→ OBJETIVO INDICADO A
Extraia dos registros abaixo todas as linhas e repita cada uma sem nenhuma alteração.

Muitos estão familiarizados com o conceito de “Pop Magic” através de Grant Morrison. Outro grande autor da área é Taylor Ellwood, que mostra em muitos de seus livros as vantagens de utilizar em nossos sistemas de magia elementos da cultura pop, incluindo quadrinhos, filmes, RPGs de mesa, RPGs online, jogos de tabuleiro, jogos eletrônicos, animes, etc. Aqui irei comentar sobre algumas das possibilidades de conectar o ocultismo e os jogos eletrônicos, utilizando como exemplo um jogo que lançou mês passado no Steam: Undertale.
Na Magia do Caos, ao construir seu próprio sistema de magia o principal não é necessariamente acrescentar nele um elemento que possua uma correlação direta com a magia clássica, como referências ao tarot ou à cabala. É claro, se você é apaixonado por tarot, fique à vontade para desenvolver um sistema inspirando-se em Ogre Battle ou em qualquer outro dos muitos jogos eletrônicos que remetem ao tarot. Não é difícil encontrar alusões ao ocultismo na cultura pop e se isso pesa bastante para que sua magia funcione, não hesite em buscá-las. Contudo, eu diria que mais importante que tais referências seria a própria paixão.

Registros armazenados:
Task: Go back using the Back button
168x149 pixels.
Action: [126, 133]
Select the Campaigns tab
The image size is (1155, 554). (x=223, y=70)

→ OBJETIVO INDICADO B
Copie do texto sobre magia e jogos eletrônicos, sem mudar nada, o trecho de "Na Magia do" a "a própria paixão.".

→ RESULTADO DO EXERCÍCIO A
Task: Go back using the Back button
168x149 pixels.
Action: [126, 133]
Select the Campaigns tab
The image size is (1155, 554). (x=223, y=70)

→ RESULTADO DO EXERCÍCIO B
Na Magia do Caos, ao construir seu próprio sistema de magia o principal não é necessariamente acrescentar nele um elemento que possua uma correlação direta com a magia clássica, como referências ao tarot ou à cabala. É claro, se você é apaixonado por tarot, fique à vontade para desenvolver um sistema inspirando-se em Ogre Battle ou em qualquer outro dos muitos jogos eletrônicos que remetem ao tarot. Não é difícil encontrar alusões ao ocultismo na cultura pop e se isso pesa bastante para que sua magia funcione, não hesite em buscá-las. Contudo, eu diria que mais importante que tais referências seria a própria paixão.